Quelques heures d’arrêt peuvent désorganiser une chaîne de production entière, contraindre les équipes à revoir leur planification, retarder des livraisons et fragiliser la relation avec les clients.

La performance ne consiste donc pas à intervenir plus vite après une panne mais d’abord à éviter qu’elle ne survienne. C’est ce qui différencie clairement les actions de réparation et de fiabilisation.

La meilleure capacité de production est parfois celle que l’on possède déjà

Le secteur de l’industrie parle beaucoup d’investissements mais occulte un peu la notion de capacité cachée des équipements. Pourtant, régulièrement, des lignes connaissent des micro-arrêts répétés, presque invisibles au quotidien, qui finissent par représenter plusieurs jours de production perdus sur une année.

Aucune nouvelle machine n’est nécessaire pour récupérer cette capacité. Il faut avant tout comprendre les causes des dérives, exploiter les données disponibles et agir sur les facteurs qui dégradent la performance.
La disponibilité n’est pas seulement un indicateur technique. Il s’agit d’un indicateur économique.

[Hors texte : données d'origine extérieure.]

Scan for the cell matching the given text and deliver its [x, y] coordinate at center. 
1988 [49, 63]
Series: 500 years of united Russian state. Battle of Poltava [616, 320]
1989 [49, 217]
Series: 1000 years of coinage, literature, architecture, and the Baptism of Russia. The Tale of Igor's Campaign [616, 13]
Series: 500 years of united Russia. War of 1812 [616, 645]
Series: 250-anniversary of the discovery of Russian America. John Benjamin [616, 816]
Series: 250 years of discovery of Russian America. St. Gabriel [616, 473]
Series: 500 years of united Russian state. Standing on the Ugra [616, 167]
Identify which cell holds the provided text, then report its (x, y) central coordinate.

L’intelligence artificielle ne remplacera jamais la connaissance du terrain

L’industrie s’enthousiasme légitimement pour les promesses de l’intelligence artificielle. Mais il est probable qu’elle fasse parfois fausse route en se focalisant d’abord sur la technologie plutôt que sur le problème à résoudre.

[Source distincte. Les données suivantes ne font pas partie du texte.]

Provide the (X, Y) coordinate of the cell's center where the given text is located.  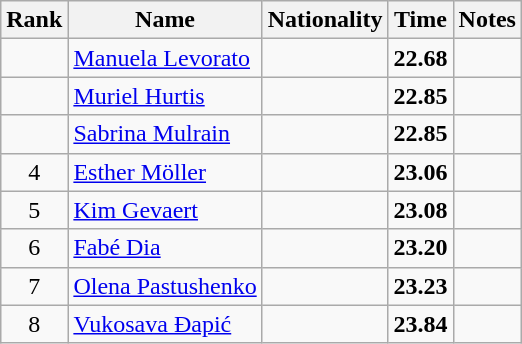
23.20 (420, 248)
23.84 (420, 324)
Notes (487, 20)
23.08 (420, 210)
Sabrina Mulrain (165, 134)
Esther Möller (165, 172)
5 (34, 210)
Olena Pastushenko (165, 286)
Muriel Hurtis (165, 96)
4 (34, 172)
6 (34, 248)
Fabé Dia (165, 248)
Name (165, 20)
Time (420, 20)
8 (34, 324)
23.23 (420, 286)
Kim Gevaert (165, 210)
Manuela Levorato (165, 58)
22.68 (420, 58)
7 (34, 286)
Rank (34, 20)
Vukosava Đapić (165, 324)
Nationality (325, 20)
23.06 (420, 172)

Un algorithme peut détecter une anomalie sur un moteur. Il peut repérer une dérive de température ou signaler une vibration inhabituelle. Mais il ne mesure pas, à lui seul, si cette information traduit une usure normale, un défaut d’alignement ou une conséquence de l’environnement de production.

Cette compréhension doit rester profondément humaine, puisque chaque professionnel averti le sait bien : l’IA ne remplace pas l’expertise des mainteneurs, elle n’en révèle que sa valeur.

La maintenance est un enjeu de souveraineté industrielle

Lorsque l’on parle réindustrialisation, nous évoquons souvent les nouvelles usines, les relocalisations ou les investissements industriels. Trois sujets essentiels. Mais la compétitivité d’un pays dépend également de sa capacité à exploiter durablement les équipements qu’il possède déjà.
Améliorer la disponibilité d’une ligne existante, prolonger la durée de vie d’un actif critique ou réduire les consommations énergétiques d’un parc machines peut parfois générer davantage de valeur qu’un investissement majeur.

C’est pourquoi la maintenance doit désormais être considérée comme un investissement stratégique et non comme une simple dépense d’exploitation. Les industriels qui réussiront demain seront ceux qui sauront combiner expertise terrain, ingénierie de maintenance, exploitation intelligente de la donnée et intelligence artificielle.

La question n’est plus de savoir combien coûte la maintenance. La véritable question est de savoir combien coûte son absence.